|Black History Month: Remembering Whitney|
|Thursday, 16 February 2012 12:50|
In the midst of the Black History Month celebrations, the world mourns the loss of one of its most iconic Black entertainers, Whitney Elizabeth Houston, who died at the age of 48 on February 11 in Los Angeles.
In William Shakespeare's Julius Caesar, Mark Antony famously said "The evil that men do lives after them; the good is oft interred with their bones." It is hoped that this with not be Whitney Houston's fate, that history remembers her phenomenal talent and not the turmoil that besieged her at the pinnacle of her success.
Born August 9, 1963 Houston's talent was quickly recognized as a child singing on the choir at the New Hope Baptist Church in Newark, New Jersey. She was influenced and guided by her mother, gospel singer Cissy Houston, her cousin Dionne Warwick, godmother Aretha Franklin and other great Black artists like Chaka Khan, Gladys Knight and Roberta Flack.
Her first album Whitney Houston was released in 1985, featuring the hits "All at Once," "You Give Me Love," "How Will I know" and "Saving All My Love for You," her first number one single. The video of "How Will I know," another number one single, was heavily rotated on MTV, making her the first Black female artist to receive such rotation on the music channel, then being challenged for ignoring Black artists.
In 1986, the album Whitney Houston remained at the top of the Billboard charts for 14 weeks. The album turned platinum, selling over 25 million copies worldwide. That year, Houston also won her first Grammy, Best Pop Vocal Performance, for "Saving All My Love for You."
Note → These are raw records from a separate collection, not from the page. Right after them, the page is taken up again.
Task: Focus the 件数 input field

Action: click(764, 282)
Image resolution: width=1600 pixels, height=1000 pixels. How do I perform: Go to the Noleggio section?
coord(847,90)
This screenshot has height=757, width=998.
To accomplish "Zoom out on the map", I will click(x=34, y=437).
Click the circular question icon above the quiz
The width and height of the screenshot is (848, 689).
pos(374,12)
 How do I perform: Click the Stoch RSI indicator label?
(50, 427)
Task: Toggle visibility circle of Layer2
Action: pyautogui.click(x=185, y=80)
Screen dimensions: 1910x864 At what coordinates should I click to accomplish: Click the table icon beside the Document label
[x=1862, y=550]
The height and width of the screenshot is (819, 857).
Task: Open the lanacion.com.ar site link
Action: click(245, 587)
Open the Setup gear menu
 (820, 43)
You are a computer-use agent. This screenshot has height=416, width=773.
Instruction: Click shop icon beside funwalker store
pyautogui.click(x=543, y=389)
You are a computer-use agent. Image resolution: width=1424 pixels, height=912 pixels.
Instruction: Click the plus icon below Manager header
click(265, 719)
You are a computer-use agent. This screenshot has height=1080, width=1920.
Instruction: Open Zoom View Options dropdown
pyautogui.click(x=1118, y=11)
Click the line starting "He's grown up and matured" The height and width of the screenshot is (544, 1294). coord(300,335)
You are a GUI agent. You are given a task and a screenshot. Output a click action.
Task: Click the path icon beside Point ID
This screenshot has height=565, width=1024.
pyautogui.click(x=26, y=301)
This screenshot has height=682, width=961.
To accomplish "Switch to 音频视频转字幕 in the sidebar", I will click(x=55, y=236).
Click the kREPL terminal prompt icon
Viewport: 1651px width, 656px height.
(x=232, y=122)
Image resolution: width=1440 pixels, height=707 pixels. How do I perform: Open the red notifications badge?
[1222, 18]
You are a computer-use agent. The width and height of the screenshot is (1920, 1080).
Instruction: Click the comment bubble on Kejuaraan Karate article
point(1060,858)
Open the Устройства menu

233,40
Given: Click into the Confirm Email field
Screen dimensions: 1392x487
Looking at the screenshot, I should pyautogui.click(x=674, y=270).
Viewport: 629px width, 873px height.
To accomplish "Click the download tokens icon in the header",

Houston was the only artist to have seven consecutive number one Billboard hits – "Saving All My Love for You," "How Will I Know," "Greatest Love of All," "I Wanna Dance with Somebody," "Didn't We Almost Have It All," "So Emotional" and "Where Do Broken Hearts Go." She was also one of the world's best-selling music artists, with over 170 million albums, singles and videos sold. In 2009 the Guinness World Book of Records named Houston the most awarded female artist of all time, with two Emmy Awards, six Grammy Awards, 30 Billboard Music Awards, and 22 American Music Awards, among a total of 415 career awards.
Her popularity escalated during the Persian Gulf War in 1991, when she sang "The Star Spangled Banner" at Super Bowl XXV in Tampa, Florida. The rendition was released as a commercial single, breaking into the Top 20 U.S. charts, the only occasion an artist turned the American national anthem into a chart hit. She donated the proceeds from this record to the American Red Cross Gulf Crisis Fund and she was later named to the Red Cross Board of Governors.
Houston also excelled as an actress with roles in Waiting to Exhale, The Preacher's Wife, and The Bodyguard.
In the late 1990s to 2006, Houston struggled publically with many personal issues, but she bounced back in 2009 with a new album, I Look to You. The title single sold some 500,000 copies in its first week of release. Recently, she completed her performance in the movie Sparkle, with American Idol winner Jordan Sparks, to be released this summer.
Following her death, tributes poured in from around the globe, particularly from a new generation of pop songstresses inspired by her legacy, including Jennifer Hudson, Beyoncé, and Mariah Carey. And as fans across the world grieve, sales of her hits have soared.
The voice of a great Black American entertainer has been silenced, but like those who passed before her, her music will live on for the ages.